In Figure 1, it was shown that the planet signal degradation by the subtraction of principal components was faster for low-velocity planets than for warmer, short-period planets such as hot Jupiters. However, we here note that the degradation of the planet signal is not consistent across the transit. This differential signal loss across the transit is demonstrated in Figure 6. We find that the ingress and egress points of the transit correspond to higher-frequency components of the planet signal and are therefore degraded slower, and preserved for longer, after repeated subtraction of principal components from the spectra. On the other hand, the central part of the planet transit is included in the principal components of the spectra, and is therefore lost upon this subtraction. Therefore, after enough principal components are removed, the ingress and egress "edges" are the only surviving parts of the planet signal, and the available information about the planet is concentrated in these observations. A similar effect can be seen when applying a simple high-pass filter to a upside-down, transit-like, top-hat signal. This results in the loss of signal apart from at the edges, where the extra variation corresponds to a higher-frequency component of the signal.

Zoom In Zoom Out Reset image size

Our finding suggests that in the low-velocity regime it is particularly important to reprocess the model to reflect this differential erosion by PCA, with the in-transit signal being removed by application of PCA significantly more than the ingress/egress signal. This is especially true when considering any time- or phase-resolved spectroscopy of the planet, where constraints can be put on the variation of atmospheric conditions across different terminator viewing regions.

For the recovered signals shown in Figure 2, only the in-transit spectra were included when summing the CCF over time. To further demonstrate the differential erosion of the planet signal in phase shown here, we now repeat the recovery of these injections using different portions of the data set. We find that including only the first and last three spectra of the transit, i.e., those spectra just after/before the ingress/egress, in the S/N calculation returns a value S/N ≳ 3, whereas this threshold is not met when just the central 15 in-transit spectra are used, despite the increase in the number of in-transit spectra. We also calculate the S/N from the out-of-transit spectra only. In this case, we recover a strong anticorrelation signal (S/N = −4.7) at V_sys of 0 km s⁻¹, indicative of the presence of the out-of-transit, in-trail artifacts observed in Figure 6 and again suggesting that reprocessing is necessary (see Section 4.1.1). This unequal distribution of planet signal across the observations after detrending, characteristic of low-velocity planets, may be useful to consider when verifying real signals of such planets.

These effects seen here for low-radial-velocity-change planets may also mean that signals from such planets are potentially unsuitable for analysis with the Welch's t-test (Welch 1947), where a normal distribution in each of the in-trail samples is assumed.

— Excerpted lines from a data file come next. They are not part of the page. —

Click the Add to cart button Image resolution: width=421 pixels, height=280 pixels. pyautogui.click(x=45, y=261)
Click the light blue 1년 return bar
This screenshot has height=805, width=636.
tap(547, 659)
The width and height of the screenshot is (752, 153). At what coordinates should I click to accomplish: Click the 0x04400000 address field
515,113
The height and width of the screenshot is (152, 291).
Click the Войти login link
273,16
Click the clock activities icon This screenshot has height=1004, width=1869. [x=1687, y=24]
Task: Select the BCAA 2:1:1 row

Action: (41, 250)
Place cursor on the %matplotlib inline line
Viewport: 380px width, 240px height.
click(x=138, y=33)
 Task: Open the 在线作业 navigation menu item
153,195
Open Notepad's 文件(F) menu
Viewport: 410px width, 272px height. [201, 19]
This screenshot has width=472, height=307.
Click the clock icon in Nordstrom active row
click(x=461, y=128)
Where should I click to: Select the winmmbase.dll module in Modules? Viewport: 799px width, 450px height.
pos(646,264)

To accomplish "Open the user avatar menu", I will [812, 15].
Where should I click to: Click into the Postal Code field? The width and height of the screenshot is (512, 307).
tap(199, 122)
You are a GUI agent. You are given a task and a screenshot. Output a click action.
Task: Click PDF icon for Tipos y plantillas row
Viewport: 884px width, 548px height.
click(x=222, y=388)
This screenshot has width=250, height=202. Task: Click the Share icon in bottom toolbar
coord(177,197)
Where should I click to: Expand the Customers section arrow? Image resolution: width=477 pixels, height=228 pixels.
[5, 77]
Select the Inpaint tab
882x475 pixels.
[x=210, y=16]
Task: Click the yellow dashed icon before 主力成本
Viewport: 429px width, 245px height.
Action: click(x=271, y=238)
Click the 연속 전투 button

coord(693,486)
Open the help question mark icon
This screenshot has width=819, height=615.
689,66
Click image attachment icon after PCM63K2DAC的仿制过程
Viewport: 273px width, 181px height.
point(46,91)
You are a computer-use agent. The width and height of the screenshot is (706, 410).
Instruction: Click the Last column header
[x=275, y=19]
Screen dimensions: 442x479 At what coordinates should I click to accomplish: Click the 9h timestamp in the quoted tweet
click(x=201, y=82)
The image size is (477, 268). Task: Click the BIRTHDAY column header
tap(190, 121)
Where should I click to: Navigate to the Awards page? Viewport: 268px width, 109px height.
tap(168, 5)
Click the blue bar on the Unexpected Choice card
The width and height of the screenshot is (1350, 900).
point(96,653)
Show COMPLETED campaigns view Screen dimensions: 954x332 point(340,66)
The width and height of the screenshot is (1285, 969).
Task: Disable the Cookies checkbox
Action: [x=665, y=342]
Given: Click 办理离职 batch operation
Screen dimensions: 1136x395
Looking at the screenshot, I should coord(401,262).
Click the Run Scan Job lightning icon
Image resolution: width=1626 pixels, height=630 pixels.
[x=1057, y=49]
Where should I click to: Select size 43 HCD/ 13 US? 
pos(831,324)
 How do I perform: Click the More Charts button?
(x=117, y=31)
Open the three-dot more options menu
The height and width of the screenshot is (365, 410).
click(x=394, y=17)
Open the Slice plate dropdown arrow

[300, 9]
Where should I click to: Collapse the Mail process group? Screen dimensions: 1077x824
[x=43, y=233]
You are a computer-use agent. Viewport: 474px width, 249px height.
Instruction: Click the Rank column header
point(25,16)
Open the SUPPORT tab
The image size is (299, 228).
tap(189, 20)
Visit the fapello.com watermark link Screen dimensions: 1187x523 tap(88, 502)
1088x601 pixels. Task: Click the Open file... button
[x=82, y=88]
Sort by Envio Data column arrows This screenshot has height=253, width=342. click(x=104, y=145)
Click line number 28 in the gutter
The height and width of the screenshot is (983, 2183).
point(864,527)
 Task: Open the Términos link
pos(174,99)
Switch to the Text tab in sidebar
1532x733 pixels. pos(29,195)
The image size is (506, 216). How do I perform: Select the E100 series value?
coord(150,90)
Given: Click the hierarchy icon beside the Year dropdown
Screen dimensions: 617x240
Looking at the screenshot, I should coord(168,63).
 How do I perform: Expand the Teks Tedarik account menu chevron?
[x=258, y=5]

This metric would also likely be biased by the out-of-transit anticorrelated artifacts.

An alternative metric to cross-correlation by which the detection significance can be quantified is via a log-likelihood method (Brogi & Line 2019). To implement this, the spectra are cleaned, normalized, and detrended as before. Rather than be cross-correlated with a Doppler-shifted model spectrum, the residuals are then compared with a reprocessed model template using a log-likelihood framework. In this way, a grid of atmospheric models of different chemical abundances, temperature–pressure profiles, Doppler-shifts, and scale factors can be compared against the data for goodness of fit. The formulation of the log-likelihood log(L) for each trial model is described in the remainder of this section.

4.1.1. Model Reprocessing

4.1.2. Model Comparison

The resulting planet atmosphere model, reprocessed to account for the effects of detrending, can then be directly compared with the residual data to calculate a log-likelihood value at one point in K_p−V_sys−α space. While a cross-correlation to log-likelihood mapping can be used (Zucker 2003; Webb et al. 2022; Lafarga et al. 2023), we here calculate log(L) directly using the following equation (also see Brogi & Line 2019; Gibson et al. 2020):

$$\begin{eqnarray}&&\mathrm{log}(L)({K}_{{\rm{p}}},{V}_{\mathrm{sys}},\alpha )=-\displaystyle \frac{1}{2}\displaystyle \sum _{i,j}\left[{\left(\displaystyle \frac{{r}_{{ij}}-{m}_{{ij}}}{{\sigma }_{j}}\right)}^{2}+\mathrm{log}(2\pi {\sigma }_{j}^{2})\right],\end{eqnarray} \tag{ 3 }$$

where r_ij is the residual spectrum after detrending at wavelength channel j and observation i, m_ij is the Doppler-shifted and reprocessed model spectrum at the corresponding wavelength and observation, and σ_j is the error in the residuals for wavelength channel j. We have here assumed that for any given pixel the variance is contributed by the temporal variation of the flux throughout the observations. This is estimated for each wavelength channel using the median absolute deviation of the detrended residuals.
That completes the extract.